Guel Arraes - Greg Salibian/Folhapress - Greg Salibian/Folhapress
Guel Arraes, responsável pela adaptação de "O Auto da Compadecida" para a televisão
Imagem: Greg Salibian/Folhapress

Direita e esquerda
"Eles são muito críveis. Eles não fazem proselitismo. João Grilo é absolutamente individualista. Ele faz nada para os outros. Faz por acaso. Só que ele tem uma ética; não faz nada errado."

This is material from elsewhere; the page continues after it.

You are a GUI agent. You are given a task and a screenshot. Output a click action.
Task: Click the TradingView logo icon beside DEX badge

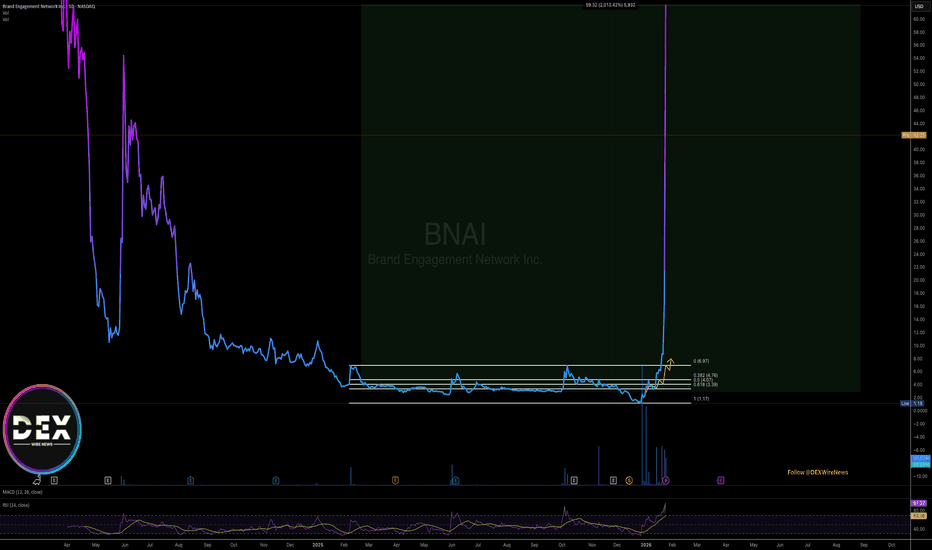click(x=37, y=480)
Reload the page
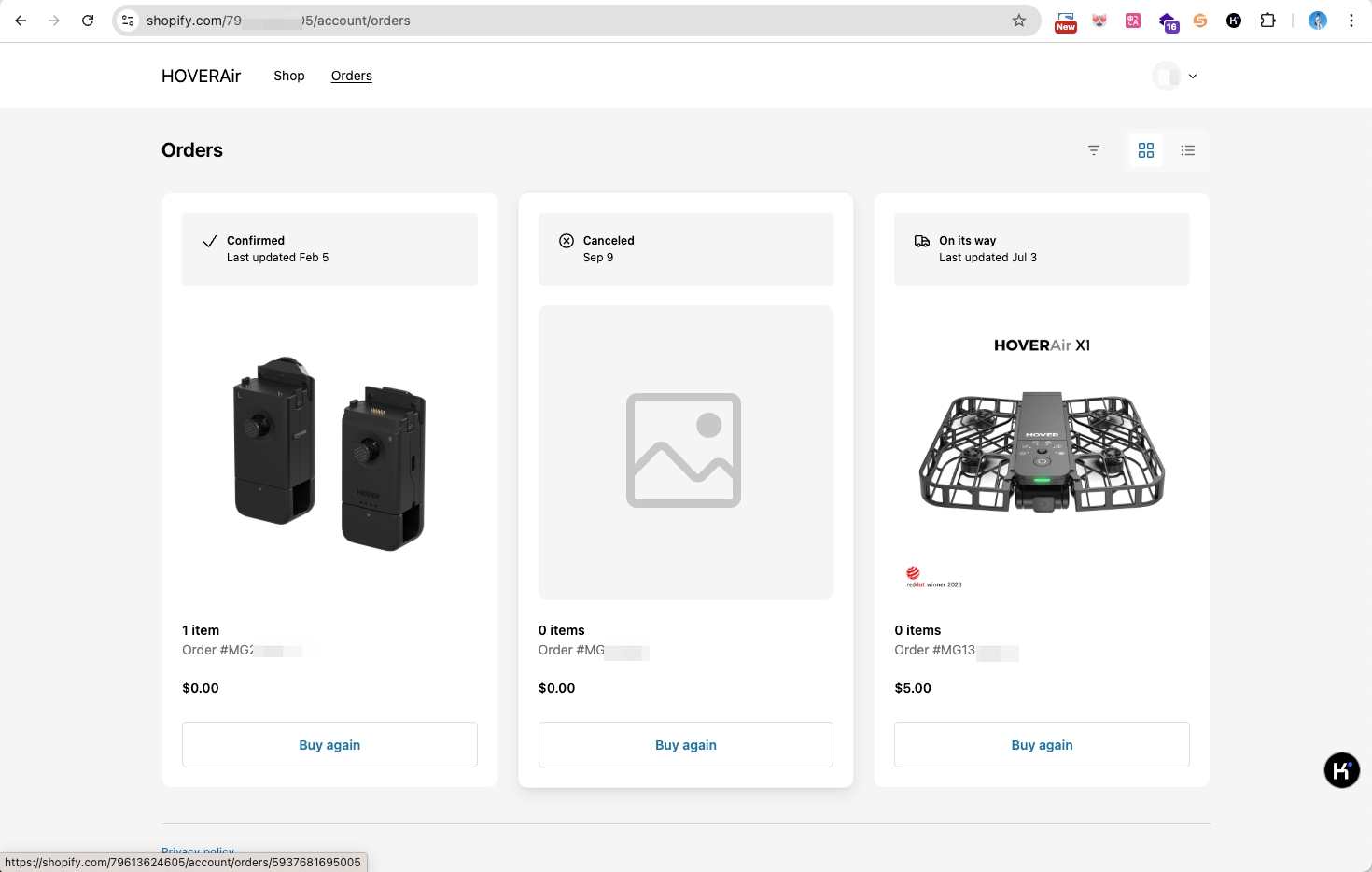The height and width of the screenshot is (872, 1372). [x=88, y=21]
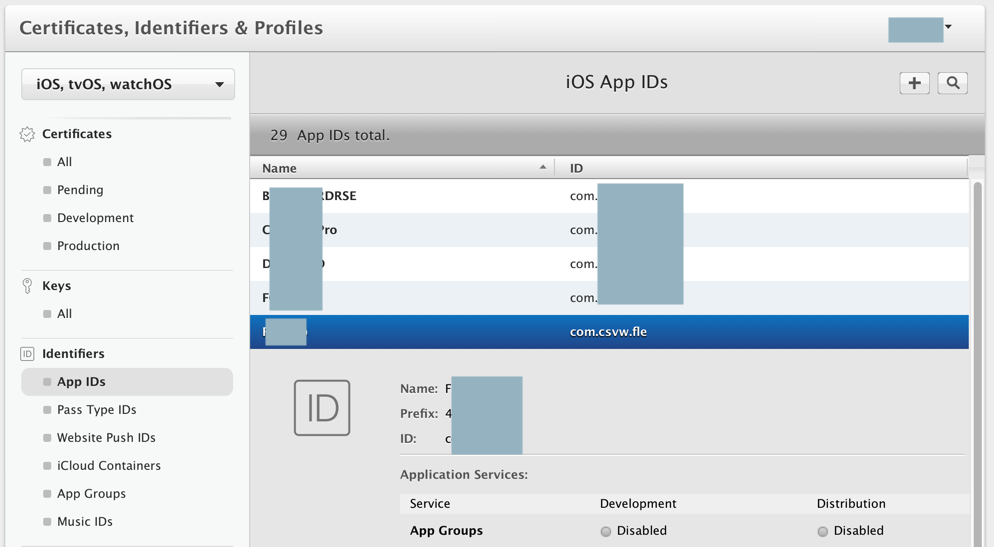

"É uma lição. Precisa comer, precisa sobreviver, precisa se virar. É uma visão que é boa para a direita e para a esquerda. O mais importante para o cara é sobreviver. A esquerda acha que o povo está se organizando e vai fazer a revolução. E a direita acha que o povo é uma massa de manobra, que você vai levar com religião, com outras coisas. Não é."

Religião
"A visão que tem da religião no Auto é incrível. Ariano era protestante. Convertido. Se você for ver a religião no Auto, qual é o charme dela? É contra a religião oficial. É contra a Igreja estabelecida. Isso também é uma visão que a esquerda não está vendo hoje em dia. Ele tem uma intuição..."

"Não é uma comédia regional comum. É uma comédia que transcende. Fala de religião, fala de exploração, fala como é o povo brasileiro. E ela é muito engraçada."

Spin-off
"Quando acabou o Auto, pensamos em fazer uma série, As Peripécias de João Grilo e Chicó. Um spin-off. Chegamos a escrever um piloto. Era muito engraçado. Só que não tinha essa dimensão. Era mais uma comédia regional. Era uma coisa fácil de fazer. A gente ia ganhar dinheiro. Mas não levamos adiante. Para honrar esse legado tinha que ser uma coisa mais ambiciosa."

Questão familiar
"A gente brincava que se o Ariano não gostasse ia ter uma vendeta entre os Arraes e os Suassuna. As famílias moram uma casa em frente à outra. Ia voar tiro de um lado para o outro."

Bastidores
"Visitava muito Ariano. Eu faço muito comédia e falei pra ele. 'O Auto, para mim, é a melhor comédia brasileira. Tenho muita vontade de fazer'. Ele falou: 'Vou guardar pra você'. E eu: 'Nem sei se vou conseguir fazer'. E ele: 'Não. Não vou dar para mais ninguém'. Levou uns três anos. 'Fulano me ligou para pedir, mas eu disse que era sua'. 'Mas, Ariano...'

"Quando resolvi fazer, escrevi para ele e disse como pretendia fazer. 'Faça como você quiser'. Desse dia em diante, ele não viu mais nada. Só viu no ar. O pessoal conta que ele viu o primeiro episódio sozinho, depois entraram alguns familiares, no final já estava uma festa."

"Ele sempre acompanhou todos os trabalhos dele, inclusive os do Luiz Fernando Carvalho, que ele amava. Foi quem mais fez o Ariano na TV... 'O Auto de Nossa Senhora da Luz', 'Uma Mulher Vestida de Sol', 'A Farsa da Boa Preguiça', 'A Pedra do Reino'."

Avaliação de Ariano
"Tem duas coisas que ele não gosta muito. Eu ter tirado o palhaço, que é um pouco a representação do autor. Achei que fica mais popular não ter um narrador. O narrador distancia demais. E ele não gostou da representação do diabo, o figurino... Na peça, ele chamou de Encourado, que é um vaqueiro vestido de couro. Ninguém ia entender isso nacionalmente. Precisava saber que tem um mito... Tentei fazer um diabo medieval, um ar heavy metal em contraponto com aquele clima solar."

Novos projetos
"Tenho alguns projetos de cinema, mas parados. Tem um projeto grandão, que está pronto para ser produzido. É uma adaptação do Grande Sertão: Veredas, de Guimarães Rosa. Na verdade, é uma transposição do romance para a guerra urbana de hoje em dia, que se passa em uma grande favela que se chama Comunidade do Grande Sertão. Texto do Jorge Furtado e meu. Para cinema e TV. A geografia política é muito parecida."

"Cuido na Globo Filmes de projetos de cinema que são ligados à TV. A gente identifica filmes que podem dar minisséries. Aí eu acompanho. Ideia de reprisar 'Auto' foi do Edson Pimentel, diretor da Globo Filmes, remasterizada. Eu só sugeri refazer os efeitos. E aí ele sugeriu refazer a abertura".